Top of RECORDS

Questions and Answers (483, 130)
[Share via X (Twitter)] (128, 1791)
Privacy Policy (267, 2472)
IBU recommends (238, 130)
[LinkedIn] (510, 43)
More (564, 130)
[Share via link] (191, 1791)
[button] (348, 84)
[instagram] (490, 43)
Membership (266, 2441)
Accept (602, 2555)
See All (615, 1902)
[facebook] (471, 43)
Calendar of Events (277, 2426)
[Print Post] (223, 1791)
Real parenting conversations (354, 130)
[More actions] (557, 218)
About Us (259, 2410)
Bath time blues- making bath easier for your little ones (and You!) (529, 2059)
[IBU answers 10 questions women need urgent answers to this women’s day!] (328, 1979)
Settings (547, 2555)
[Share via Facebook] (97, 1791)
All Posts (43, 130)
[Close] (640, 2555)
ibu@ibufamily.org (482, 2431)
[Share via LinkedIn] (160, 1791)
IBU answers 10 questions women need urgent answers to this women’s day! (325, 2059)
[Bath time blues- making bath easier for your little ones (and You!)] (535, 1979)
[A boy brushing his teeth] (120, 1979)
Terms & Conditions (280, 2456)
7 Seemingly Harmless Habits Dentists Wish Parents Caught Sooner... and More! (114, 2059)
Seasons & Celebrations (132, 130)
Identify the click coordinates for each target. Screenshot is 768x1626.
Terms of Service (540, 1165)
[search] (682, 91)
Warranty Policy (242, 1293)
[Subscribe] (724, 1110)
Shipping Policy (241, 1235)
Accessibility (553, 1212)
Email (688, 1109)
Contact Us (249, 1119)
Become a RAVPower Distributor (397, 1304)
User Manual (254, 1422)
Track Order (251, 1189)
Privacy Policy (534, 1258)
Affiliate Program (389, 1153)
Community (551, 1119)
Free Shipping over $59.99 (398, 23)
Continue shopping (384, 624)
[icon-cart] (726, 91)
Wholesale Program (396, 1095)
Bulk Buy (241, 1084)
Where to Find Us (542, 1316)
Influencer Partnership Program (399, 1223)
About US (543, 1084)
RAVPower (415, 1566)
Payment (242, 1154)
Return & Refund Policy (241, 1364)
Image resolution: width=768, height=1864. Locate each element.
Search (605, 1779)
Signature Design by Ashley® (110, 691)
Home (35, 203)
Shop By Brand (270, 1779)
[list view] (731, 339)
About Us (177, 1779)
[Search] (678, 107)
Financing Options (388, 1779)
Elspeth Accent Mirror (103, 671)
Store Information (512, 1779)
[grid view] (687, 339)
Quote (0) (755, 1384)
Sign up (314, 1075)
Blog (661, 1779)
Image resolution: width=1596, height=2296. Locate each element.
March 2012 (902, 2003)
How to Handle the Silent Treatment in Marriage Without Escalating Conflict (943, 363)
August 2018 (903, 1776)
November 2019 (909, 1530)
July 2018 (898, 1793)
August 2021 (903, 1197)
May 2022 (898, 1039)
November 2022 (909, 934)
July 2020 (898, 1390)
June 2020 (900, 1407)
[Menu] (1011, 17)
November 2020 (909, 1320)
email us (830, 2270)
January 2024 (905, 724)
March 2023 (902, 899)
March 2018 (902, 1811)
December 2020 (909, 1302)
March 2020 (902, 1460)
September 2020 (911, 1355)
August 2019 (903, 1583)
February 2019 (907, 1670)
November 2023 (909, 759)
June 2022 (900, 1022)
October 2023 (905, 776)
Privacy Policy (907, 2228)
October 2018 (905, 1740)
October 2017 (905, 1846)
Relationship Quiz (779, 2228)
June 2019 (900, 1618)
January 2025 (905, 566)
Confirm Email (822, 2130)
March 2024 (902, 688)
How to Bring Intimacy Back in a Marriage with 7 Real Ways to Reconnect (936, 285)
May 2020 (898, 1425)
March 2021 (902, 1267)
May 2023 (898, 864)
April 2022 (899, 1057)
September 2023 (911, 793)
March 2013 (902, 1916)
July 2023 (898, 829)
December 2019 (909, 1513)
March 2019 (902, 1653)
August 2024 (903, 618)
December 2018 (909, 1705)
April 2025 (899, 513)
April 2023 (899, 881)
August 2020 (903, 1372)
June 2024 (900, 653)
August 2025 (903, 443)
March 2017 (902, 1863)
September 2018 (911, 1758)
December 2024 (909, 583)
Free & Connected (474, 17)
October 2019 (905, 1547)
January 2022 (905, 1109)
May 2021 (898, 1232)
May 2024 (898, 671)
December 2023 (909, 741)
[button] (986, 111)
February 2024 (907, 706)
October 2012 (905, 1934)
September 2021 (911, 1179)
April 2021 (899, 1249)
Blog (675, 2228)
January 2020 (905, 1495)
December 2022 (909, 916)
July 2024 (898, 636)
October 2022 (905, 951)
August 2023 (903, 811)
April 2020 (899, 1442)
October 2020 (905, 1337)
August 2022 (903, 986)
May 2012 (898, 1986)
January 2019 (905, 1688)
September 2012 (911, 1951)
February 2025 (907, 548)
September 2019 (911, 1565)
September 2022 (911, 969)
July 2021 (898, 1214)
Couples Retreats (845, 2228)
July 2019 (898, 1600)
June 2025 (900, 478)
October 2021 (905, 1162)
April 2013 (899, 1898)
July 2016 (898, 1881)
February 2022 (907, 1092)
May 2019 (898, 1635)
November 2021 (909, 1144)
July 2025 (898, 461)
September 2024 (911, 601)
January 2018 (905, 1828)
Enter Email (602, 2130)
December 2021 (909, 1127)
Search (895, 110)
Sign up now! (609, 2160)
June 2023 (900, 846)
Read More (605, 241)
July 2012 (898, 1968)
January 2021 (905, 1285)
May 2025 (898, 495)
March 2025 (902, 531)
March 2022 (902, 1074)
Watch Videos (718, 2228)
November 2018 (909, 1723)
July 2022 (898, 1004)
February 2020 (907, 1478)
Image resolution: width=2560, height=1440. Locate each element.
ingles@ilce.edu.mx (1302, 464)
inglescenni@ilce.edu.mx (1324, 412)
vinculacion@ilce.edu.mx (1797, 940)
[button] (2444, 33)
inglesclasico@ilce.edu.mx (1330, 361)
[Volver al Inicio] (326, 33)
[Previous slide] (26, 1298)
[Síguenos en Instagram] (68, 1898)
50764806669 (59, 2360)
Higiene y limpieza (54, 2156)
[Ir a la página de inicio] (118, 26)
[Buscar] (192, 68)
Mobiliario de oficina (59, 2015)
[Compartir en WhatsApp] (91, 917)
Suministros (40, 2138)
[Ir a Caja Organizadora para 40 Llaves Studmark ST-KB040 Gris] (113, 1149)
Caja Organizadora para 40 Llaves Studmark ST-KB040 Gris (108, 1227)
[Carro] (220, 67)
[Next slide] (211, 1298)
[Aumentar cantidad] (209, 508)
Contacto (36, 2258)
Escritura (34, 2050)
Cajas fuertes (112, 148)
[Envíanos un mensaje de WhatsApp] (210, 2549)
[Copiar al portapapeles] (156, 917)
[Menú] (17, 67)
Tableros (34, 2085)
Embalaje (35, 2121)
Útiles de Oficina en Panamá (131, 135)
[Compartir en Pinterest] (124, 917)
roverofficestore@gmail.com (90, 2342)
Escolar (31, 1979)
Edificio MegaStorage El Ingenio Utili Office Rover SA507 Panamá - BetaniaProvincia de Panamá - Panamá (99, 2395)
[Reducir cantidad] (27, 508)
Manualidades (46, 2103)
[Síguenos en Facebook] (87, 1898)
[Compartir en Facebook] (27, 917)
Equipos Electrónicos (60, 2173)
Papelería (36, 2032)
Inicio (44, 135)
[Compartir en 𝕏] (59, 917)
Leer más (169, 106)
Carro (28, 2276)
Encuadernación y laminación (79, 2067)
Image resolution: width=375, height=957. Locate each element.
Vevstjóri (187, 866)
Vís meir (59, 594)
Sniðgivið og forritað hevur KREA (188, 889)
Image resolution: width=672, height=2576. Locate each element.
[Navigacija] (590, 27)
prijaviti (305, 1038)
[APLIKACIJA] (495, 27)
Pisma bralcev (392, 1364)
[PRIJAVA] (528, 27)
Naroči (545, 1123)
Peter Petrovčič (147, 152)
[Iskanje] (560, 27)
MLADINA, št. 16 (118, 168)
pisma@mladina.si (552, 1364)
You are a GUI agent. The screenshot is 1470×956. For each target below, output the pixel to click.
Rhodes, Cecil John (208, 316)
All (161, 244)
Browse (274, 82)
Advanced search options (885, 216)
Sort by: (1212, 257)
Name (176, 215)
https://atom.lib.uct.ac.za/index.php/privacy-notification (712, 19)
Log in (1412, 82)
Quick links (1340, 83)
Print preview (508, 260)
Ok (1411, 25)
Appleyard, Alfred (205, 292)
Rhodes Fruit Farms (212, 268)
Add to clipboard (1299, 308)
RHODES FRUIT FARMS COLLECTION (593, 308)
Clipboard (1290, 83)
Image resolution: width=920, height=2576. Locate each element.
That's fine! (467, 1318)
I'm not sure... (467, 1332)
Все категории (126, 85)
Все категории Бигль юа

Bottom of RECORDS

**GOAL OF THE EXERCISE:**
Go through the records and show every line with the string "January" in it.

**RESULT OF THIS EXERCISE:**
January 2024 (905, 724)
January 2025 (905, 566)
January 2022 (905, 1109)
January 2020 (905, 1495)
January 2019 (905, 1688)
January 2018 (905, 1828)
January 2021 (905, 1285)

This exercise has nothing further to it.